Shutter-speeds and the 180 Degree Rule

March 12, 2013 § Leave a comment

In class last week, it was discussed that to achieve a ‘filmic’ look, you must always set your shutter speed to twice that of your frame rate.  I was interested to understand why this general rule exists and the effects that can be achieved by breaking it.

The rule, as with most things in both digital video and photography, comes from the days of film. A film motion camera (and some hi-end video cameras) uses a physical shutter in the shape of a half circle that rotates over the film plane, the point of axis just outside the film plane.  As the shutter rotates then, when the half circle is outside the film plane the film is being exposed. When the half circle is inside the film plane, the film can be advanced to the next frame.  The shutter, defined as a half circle, will then give even time to exposure and film advancement.  The two halves of the shutter circle, expressed as having a shutter angle of 180 degrees, allows on revolution for each frame.  As such, the shutter is limited to allowing an exposure time half that of the frame rate: at 1fps, the shutter can only allow half a second of light with the shutter being at an angle of 180 degrees.  Applying this same maths to 24fps, your maximum shutter speed must be 48th second, or twice the frame rate.  Likewise, overcranking to 60fps will mean the exposure time should be 120th second. While cameras could increase the shutter speed by changing the angle of the shutter, a shutter angle of 180 degrees renders the best motion.

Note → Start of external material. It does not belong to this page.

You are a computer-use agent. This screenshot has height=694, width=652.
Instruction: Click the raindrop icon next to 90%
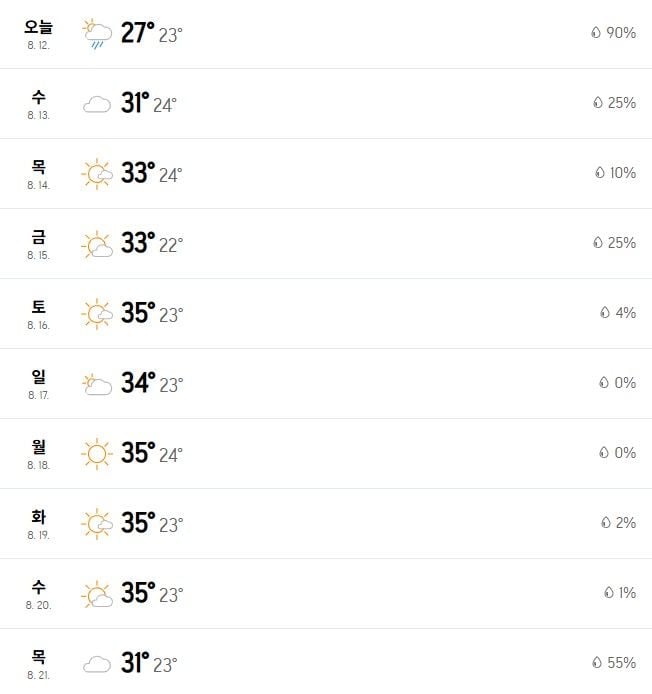pyautogui.click(x=596, y=32)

Thus, to achieve a ‘film’ look with a digital camera, it is always best to set the shutter speed at half that of the frame rate.  In doing so, motion will be optimally rendered (enough motion blur to render motion smooth without become messy) but also will deliver the audience with an experience inline with convention – motion will render the same way a professional film will.

Of course, rules were meant to be broken.  Shutter angles (or speeds in Digital motion capture) can be sped up to create a kind of staccato motion effect. This is used most famously in the opening scenes to Saving Private Ryan, where the audience becomes somewhat disoriented by the lack of motion blur despite copious camera and scene movement.  On the other hand, slow shutter speeds have been used effectively in Baraka, where under-cranking and slower shutter speeds abnormally renders motion.